Text provided:
_____

Did all of the failed runs include --refine-uncertainties?

You can you try increasing the --mc-samples to 20 if you have enough memory or decreasing the --learning-rate to 1e-4 if you don't.

DHekstra commented 1 year ago

yes, I think all successful and failed runs had --refine-uncertainties. I'll make both suggestions.

kmdalton commented 1 year ago

okay -- can you compile a list of parameters for which runs succeeded and failed? maybe the failures have something in common.

DHekstra commented 1 year ago

Tentatively the same problem as https://github.com/rs-station/careless/issues/61 which was resolved by https://github.com/rs-station/careless/pull/62. I'll report back.

kmdalton commented 1 year ago

not sure if this is causal, but the ev11 likelihood should be adjusted to used a shift in its bijectors for transformed variables: https://github.com/rs-station/careless/blob/5a1dbf5174c43fe4796b8d1e4f299f7fa3a268eb/careless/models/likelihoods/mono.py#L40

DHekstra commented 1 year ago

note to self:

kmdalton commented 1 year ago

@DHekstra , is it true that the common factor in failed training runs was not Student T but rather image layers?

DHekstra commented 1 year ago

yes, that is true. this batch of runs did not include a no-image layer "control". the no-image-layer case did complete without problems previously.

kmdalton commented 1 year ago

@DorisMai found a bug (https://github.com/rs-station/careless/pull/122) in the surrogate posteriors which could have been leading to numerical instability. After I do the next release, it'd be nice to see if your issues go away.

kmdalton commented 1 year ago

Okay, @DHekstra , please give version 0.3.5 a try when you have a chance.

kmdalton commented 1 month ago

I think this is fully addressed by #167 and #168. I'm closing this until we hear of numerical issues cropping up again.

_____

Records
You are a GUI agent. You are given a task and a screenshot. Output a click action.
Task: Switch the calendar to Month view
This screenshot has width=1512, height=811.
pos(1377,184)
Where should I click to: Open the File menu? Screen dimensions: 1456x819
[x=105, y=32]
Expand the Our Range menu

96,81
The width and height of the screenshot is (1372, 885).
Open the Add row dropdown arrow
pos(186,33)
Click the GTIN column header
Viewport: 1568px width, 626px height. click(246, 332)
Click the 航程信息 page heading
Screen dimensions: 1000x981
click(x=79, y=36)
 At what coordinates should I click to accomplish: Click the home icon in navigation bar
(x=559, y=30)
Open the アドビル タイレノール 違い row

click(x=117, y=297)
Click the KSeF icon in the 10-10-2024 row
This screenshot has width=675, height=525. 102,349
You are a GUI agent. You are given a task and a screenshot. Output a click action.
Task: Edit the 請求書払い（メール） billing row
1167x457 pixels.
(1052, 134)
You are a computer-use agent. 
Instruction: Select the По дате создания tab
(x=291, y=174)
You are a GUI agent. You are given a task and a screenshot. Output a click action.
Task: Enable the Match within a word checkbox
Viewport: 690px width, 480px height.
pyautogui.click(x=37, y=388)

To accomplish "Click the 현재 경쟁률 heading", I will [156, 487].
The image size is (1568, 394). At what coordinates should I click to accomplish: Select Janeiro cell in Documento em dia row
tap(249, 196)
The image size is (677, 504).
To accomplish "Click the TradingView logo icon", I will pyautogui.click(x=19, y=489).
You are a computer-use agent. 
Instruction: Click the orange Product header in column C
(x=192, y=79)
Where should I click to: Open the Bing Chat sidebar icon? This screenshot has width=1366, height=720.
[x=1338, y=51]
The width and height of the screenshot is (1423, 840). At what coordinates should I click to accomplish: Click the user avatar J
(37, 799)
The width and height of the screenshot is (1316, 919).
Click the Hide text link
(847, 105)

_____

What to work on: Please reproduce the stretch from "You can you" through "I'll report back." in the thread about failed training runs, word for word. The material here stands apart from the thread about failed training runs.

The reply:
You can you try increasing the --mc-samples to 20 if you have enough memory or decreasing the --learning-rate to 1e-4 if you don't.

DHekstra commented 1 year ago

yes, I think all successful and failed runs had --refine-uncertainties. I'll make both suggestions.

kmdalton commented 1 year ago

okay -- can you compile a list of parameters for which runs succeeded and failed? maybe the failures have something in common.

DHekstra commented 1 year ago

Tentatively the same problem as https://github.com/rs-station/careless/issues/61 which was resolved by https://github.com/rs-station/careless/pull/62. I'll report back.